In a new study, lead author and CHERISH Research Affiliate Rachel Epstein compared common fibrosis staging strategies – tests to determine the degree of liver damage someone has – for clinical outcomes and cost-effectiveness to better understand the guidelines for liver disease assessment for HCV. These staging assessments are a key aspect of HCV infection pre-treatment evaluation, but guidelines do not agree on a single testing modality due to trade-offs in availability and accuracy. The five staging strategies included in the study:
- No staging or treatment
- Indirect Fibrosis-4 (FIB-4) serum biomarker testing only
- Transient elastography (TE; FibroScan™) only
- Staged approach-
- FIB-4 for all
- TE for intermediate FIB-4 score (1.45-3.25)
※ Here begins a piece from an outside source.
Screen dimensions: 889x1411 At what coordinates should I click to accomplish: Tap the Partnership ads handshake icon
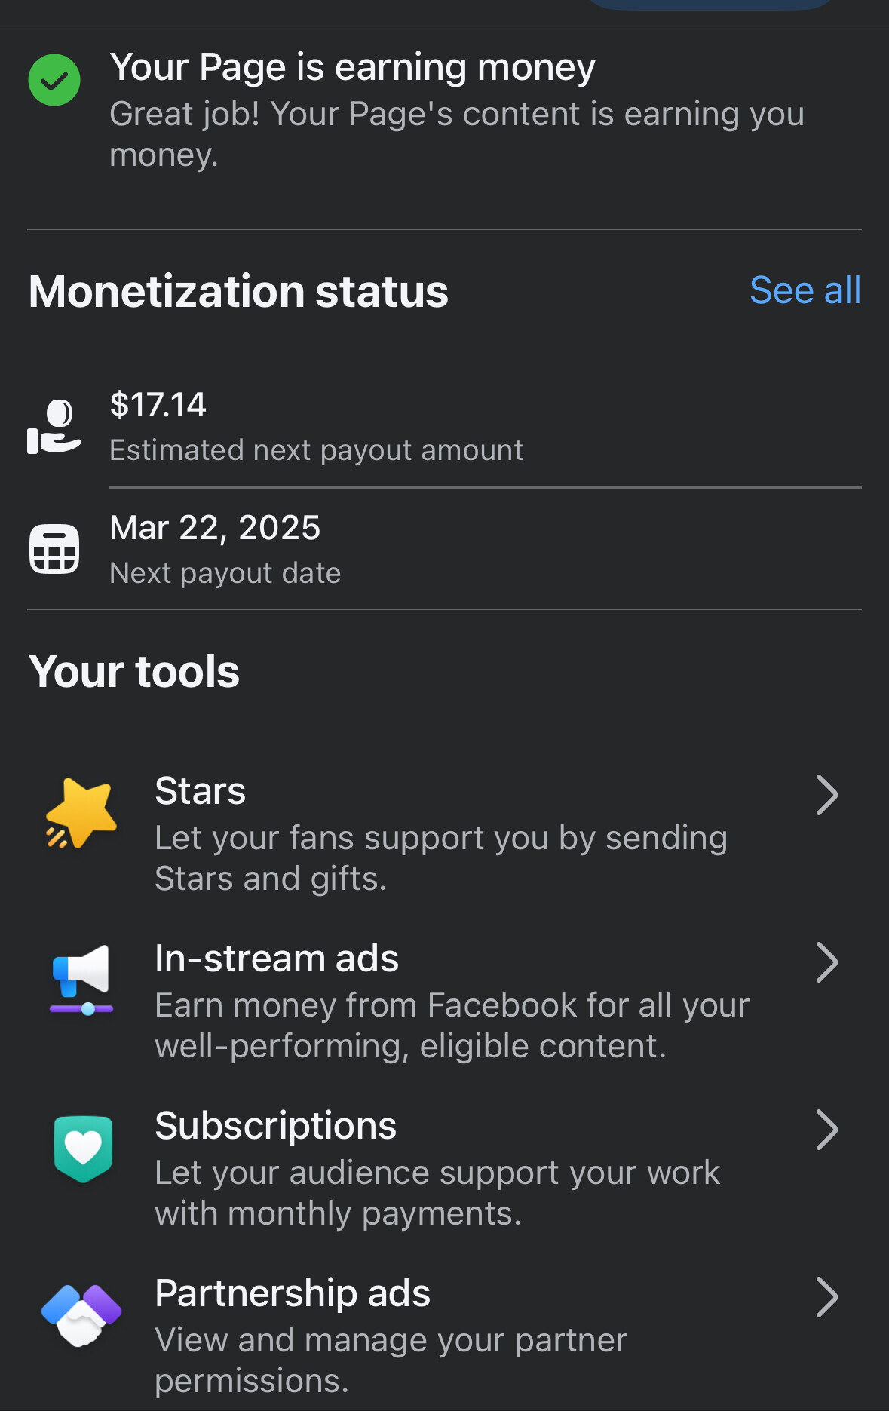81,1315
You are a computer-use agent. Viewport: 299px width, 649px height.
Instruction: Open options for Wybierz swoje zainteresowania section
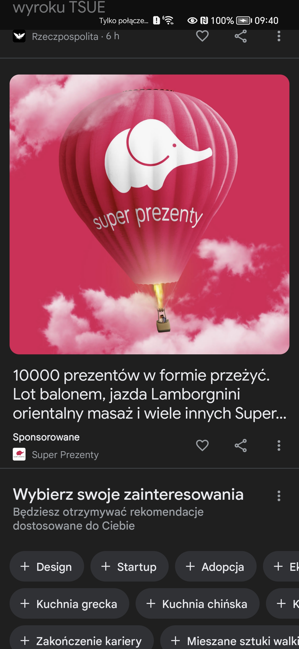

- Both tests (FIB-4 and TE) for all
The Hepatitis C Cost-Effectiveness (HEP-CE) model used in this study simulated 10 million adults with chronic HCV receiving care at federally qualified health centers in the U.S. through a lifetime microsimulation. Individuals in the model move through a series of health and disease states, medical interventions, and death. The study cohort can be tested for HCV, diagnosed, and linked to care. This linkage could involve either fibrosis staging, HCV treatment and cure, or loss to follow up (LTFU). Outcomes Epstein and co-authors reviewed included infections cured, cirrhosis cases, liver-related deaths, costs, quality-adjusted life years (QALYs), and incremental cost-effectiveness ratio (ICERs).
Epstein and co-authors projected that staging with just FIB-4 predicted the best clinical outcomes with 88% cured, 9% developing cirrhosis, and 5% having liver-related deaths. Testing with TE only presented worse clinical outcomes with 59-77% cured, 17-30% developing cirrhosis, and 12-23% having liver-related deaths. All TE strategies had higher costs per QALY and were only cost-effective when there was no LTFU in the process of obtaining the TE. In the scenario where no testing is available without incurring LTFU (as applies in certain clinical settings such as mobile testing units and treatment in clinics without on-site blood draw capabilities), no staging was actually the most clinically and cost-effective strategy.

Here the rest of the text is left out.